Learning about the Holocaust can help to protect youngsters from extremism, the Education Secretary has said.
Being taught about the genocide helps schoolchildren to understand “the dangers of prejudice, bigotry and intolerance”, Nicky Morgan argued.
In a speech to introduce the the Holocaust Education Trust (HET) Lord Merlyn-Rees Memorial Lecture, Mrs Morgan said that it is “vitally important” that Britain remembers the Holocaust, those that suffered during it and those that took action against it.
“As a nation Britain is not prone to inaction but that doesn’t mean we don’t have a responsibility to keep what happened fresh in our minds,” she said.
“We must remember collectively so that not a single one of us can ever forget.
“The Holocaust didn’t begin in the gas chambers.

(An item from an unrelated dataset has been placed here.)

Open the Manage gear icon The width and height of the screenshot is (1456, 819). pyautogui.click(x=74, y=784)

It began in the minds of a hateful, ignorant, dangerous few.
“That’s why my department has been so active in leading the fight against extremism in education and attempts to radicalise young people.
“Now more than ever we feel the threat of those who want to put poison in the minds and hatred in the hearts of our children and we must help them develop the resilience to resist their propaganda.

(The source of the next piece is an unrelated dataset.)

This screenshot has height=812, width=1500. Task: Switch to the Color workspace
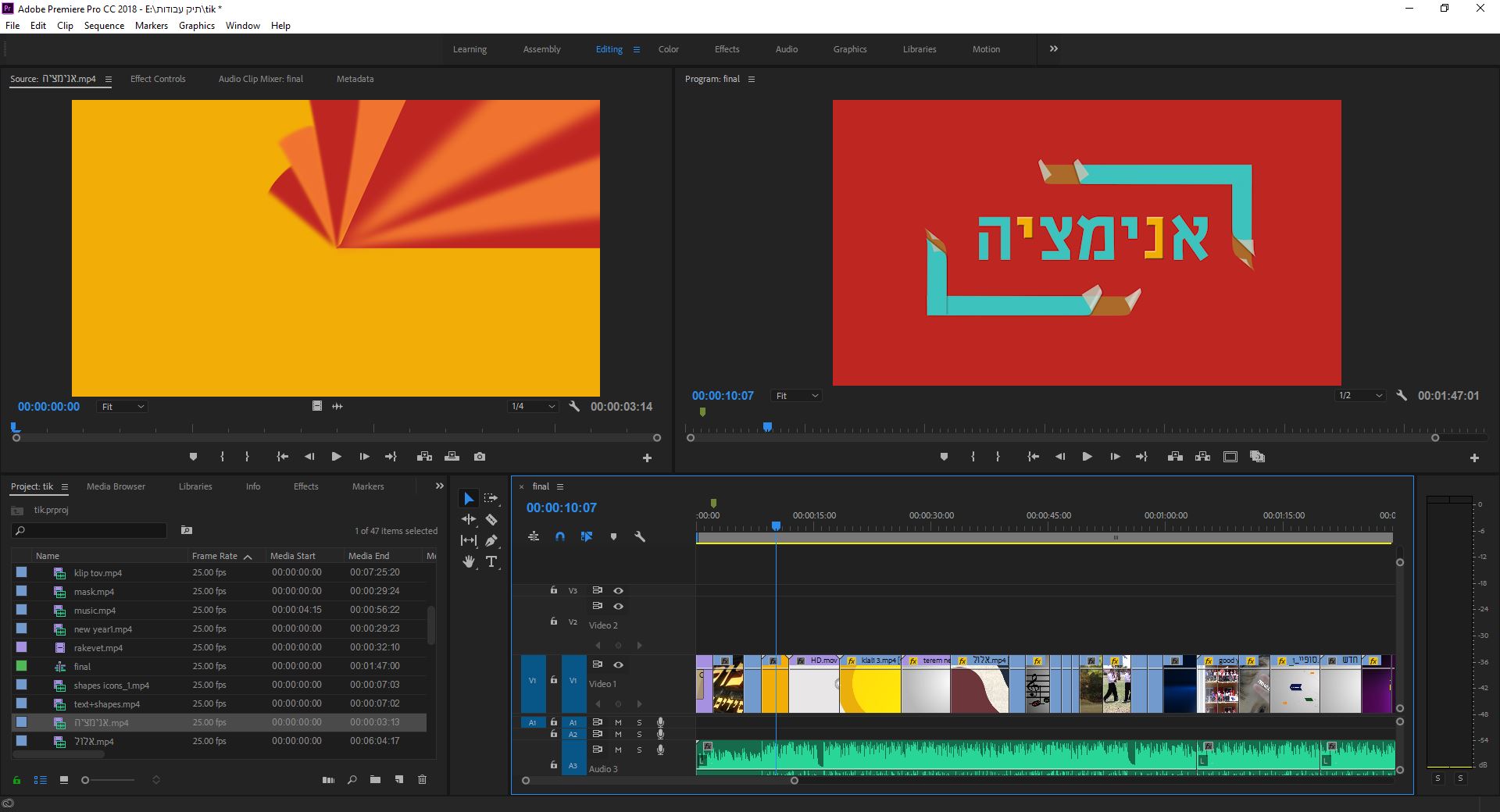668,49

“Learning about the Holocaust helps to do just that – not just informing young people’s history but helping them to understand the dangers of prejudice, bigotry and intolerance and in doing so making them more tolerant, more confident and more resilient as citizens too.
“Let’s make sure that in Britain we continue to educate everyone about the Holocaust so that the evil it represents can never be allowed to flourish again.”
Around six million Jewish men, women and children died in the Holocaust, perishing at the hands of the Nazis in ghettos, mass-shootings and in concentration and extermination camps.
Holocaust Memorial Day is on January 27, the day that Auschwitz-Birkenau was liberated in 1945.